How to complete this task = Beginning at the line that contains "Instruction: Expand the Unit dropdown arrow" and ending at the last line of the entries, write out each line exactly; include nothing outside that span.

Provided records =
+++++
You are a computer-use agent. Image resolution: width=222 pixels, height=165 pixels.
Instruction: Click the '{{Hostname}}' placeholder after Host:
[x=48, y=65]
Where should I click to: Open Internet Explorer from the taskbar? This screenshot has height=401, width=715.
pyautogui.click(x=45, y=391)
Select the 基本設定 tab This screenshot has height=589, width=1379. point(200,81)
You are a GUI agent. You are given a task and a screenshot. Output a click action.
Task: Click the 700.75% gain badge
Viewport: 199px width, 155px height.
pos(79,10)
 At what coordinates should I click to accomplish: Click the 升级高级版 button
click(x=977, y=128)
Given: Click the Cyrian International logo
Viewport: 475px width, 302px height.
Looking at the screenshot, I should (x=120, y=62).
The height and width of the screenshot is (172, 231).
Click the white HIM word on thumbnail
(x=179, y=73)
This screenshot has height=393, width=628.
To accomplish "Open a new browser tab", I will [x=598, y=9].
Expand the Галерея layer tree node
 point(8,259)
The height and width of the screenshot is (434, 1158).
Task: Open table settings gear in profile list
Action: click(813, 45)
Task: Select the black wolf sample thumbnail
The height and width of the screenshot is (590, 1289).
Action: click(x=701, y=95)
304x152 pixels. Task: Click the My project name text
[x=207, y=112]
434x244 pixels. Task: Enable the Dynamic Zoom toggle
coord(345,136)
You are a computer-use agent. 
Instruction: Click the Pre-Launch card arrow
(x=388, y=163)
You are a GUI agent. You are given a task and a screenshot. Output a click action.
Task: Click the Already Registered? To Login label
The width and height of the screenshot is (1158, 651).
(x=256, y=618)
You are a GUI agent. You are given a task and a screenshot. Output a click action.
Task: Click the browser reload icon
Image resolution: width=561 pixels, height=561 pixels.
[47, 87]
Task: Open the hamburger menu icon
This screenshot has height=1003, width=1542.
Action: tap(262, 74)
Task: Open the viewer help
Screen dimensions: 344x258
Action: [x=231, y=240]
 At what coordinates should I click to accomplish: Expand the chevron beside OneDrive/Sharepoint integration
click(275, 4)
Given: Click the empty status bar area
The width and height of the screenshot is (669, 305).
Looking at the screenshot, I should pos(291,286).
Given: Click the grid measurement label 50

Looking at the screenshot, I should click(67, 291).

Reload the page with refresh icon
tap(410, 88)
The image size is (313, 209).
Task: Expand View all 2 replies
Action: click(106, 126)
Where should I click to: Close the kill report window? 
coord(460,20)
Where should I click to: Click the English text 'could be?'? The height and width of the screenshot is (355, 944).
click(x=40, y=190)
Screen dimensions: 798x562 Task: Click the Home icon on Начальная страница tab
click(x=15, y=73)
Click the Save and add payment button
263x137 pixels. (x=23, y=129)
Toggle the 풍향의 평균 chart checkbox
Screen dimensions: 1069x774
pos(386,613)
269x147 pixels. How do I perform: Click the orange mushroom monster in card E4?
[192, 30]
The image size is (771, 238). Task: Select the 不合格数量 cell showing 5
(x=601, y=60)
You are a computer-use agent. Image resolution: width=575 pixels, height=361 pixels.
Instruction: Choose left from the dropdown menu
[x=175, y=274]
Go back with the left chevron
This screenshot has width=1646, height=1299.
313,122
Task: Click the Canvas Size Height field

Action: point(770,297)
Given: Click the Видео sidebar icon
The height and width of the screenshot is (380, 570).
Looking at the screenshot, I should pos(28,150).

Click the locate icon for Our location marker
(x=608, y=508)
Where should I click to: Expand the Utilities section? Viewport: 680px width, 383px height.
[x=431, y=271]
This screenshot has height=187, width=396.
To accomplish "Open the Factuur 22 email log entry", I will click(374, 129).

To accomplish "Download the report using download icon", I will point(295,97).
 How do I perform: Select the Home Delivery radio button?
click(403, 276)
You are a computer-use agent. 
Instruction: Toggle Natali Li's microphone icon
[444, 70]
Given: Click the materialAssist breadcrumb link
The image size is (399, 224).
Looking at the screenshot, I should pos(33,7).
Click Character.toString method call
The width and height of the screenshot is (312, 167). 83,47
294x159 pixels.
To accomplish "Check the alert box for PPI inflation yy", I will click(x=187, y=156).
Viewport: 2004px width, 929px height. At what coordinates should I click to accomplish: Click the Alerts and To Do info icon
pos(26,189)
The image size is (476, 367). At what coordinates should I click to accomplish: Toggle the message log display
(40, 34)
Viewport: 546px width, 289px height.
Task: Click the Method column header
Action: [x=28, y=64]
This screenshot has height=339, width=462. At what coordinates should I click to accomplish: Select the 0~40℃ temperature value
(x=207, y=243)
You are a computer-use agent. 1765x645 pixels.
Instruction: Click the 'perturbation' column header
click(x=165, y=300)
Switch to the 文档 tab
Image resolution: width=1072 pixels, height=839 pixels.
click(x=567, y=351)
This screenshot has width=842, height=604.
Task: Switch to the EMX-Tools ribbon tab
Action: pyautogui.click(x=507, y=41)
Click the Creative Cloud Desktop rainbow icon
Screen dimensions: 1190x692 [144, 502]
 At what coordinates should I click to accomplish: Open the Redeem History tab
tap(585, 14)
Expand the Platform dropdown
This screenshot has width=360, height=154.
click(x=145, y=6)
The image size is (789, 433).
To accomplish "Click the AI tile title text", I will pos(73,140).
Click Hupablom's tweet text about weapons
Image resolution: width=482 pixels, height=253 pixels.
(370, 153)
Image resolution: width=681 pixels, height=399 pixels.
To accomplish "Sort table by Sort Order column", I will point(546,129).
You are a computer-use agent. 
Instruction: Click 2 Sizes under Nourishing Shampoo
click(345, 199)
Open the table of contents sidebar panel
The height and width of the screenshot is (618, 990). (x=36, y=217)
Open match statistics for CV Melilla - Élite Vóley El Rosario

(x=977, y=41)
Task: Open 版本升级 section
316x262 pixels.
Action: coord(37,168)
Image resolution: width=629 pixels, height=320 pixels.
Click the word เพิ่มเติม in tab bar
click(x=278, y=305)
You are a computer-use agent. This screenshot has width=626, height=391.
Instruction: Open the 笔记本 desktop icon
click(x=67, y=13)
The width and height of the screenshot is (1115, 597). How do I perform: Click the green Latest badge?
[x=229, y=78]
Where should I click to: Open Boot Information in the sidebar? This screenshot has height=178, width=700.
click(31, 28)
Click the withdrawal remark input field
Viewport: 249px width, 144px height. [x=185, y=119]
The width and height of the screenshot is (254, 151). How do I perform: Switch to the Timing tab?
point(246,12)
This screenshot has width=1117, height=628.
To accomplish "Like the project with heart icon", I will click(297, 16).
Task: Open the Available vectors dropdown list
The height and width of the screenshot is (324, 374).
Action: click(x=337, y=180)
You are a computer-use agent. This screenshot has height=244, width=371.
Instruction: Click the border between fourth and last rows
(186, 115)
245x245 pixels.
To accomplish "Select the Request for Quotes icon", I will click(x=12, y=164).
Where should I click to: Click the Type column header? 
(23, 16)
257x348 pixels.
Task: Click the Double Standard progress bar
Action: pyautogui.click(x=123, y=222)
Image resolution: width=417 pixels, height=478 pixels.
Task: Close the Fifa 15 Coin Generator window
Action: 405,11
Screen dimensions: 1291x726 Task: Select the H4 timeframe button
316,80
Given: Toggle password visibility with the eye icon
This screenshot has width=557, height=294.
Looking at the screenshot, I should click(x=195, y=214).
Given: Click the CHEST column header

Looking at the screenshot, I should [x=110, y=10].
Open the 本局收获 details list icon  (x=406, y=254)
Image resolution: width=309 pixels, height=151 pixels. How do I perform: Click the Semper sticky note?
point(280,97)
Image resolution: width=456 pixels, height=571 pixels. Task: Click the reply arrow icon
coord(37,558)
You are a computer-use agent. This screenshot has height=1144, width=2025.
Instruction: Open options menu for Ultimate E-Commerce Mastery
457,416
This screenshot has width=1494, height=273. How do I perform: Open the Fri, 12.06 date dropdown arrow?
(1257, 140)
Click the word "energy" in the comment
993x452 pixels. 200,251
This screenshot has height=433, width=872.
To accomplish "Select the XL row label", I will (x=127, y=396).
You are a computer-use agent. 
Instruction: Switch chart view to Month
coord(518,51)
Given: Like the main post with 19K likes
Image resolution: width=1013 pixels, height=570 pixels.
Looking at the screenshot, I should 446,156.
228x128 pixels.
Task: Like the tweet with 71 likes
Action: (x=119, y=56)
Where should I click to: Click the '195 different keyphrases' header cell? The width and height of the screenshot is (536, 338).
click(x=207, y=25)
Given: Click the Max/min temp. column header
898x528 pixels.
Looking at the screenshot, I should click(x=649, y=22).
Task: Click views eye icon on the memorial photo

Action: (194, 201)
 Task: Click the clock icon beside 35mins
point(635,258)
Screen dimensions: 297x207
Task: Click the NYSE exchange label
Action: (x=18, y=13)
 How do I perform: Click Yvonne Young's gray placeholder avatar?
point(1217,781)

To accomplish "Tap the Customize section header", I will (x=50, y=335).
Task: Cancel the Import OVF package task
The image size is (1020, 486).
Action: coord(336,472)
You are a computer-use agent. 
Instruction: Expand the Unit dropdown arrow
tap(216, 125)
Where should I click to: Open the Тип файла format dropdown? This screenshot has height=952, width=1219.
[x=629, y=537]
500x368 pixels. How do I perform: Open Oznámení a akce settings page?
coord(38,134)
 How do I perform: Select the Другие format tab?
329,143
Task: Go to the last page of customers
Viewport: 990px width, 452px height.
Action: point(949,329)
+++++
Solved problem =
Instruction: Expand the Unit dropdown arrow
tap(216, 125)
Where should I click to: Open the Тип файла format dropdown? This screenshot has height=952, width=1219.
[x=629, y=537]
500x368 pixels. How do I perform: Open Oznámení a akce settings page?
coord(38,134)
 How do I perform: Select the Другие format tab?
329,143
Task: Go to the last page of customers
Viewport: 990px width, 452px height.
Action: point(949,329)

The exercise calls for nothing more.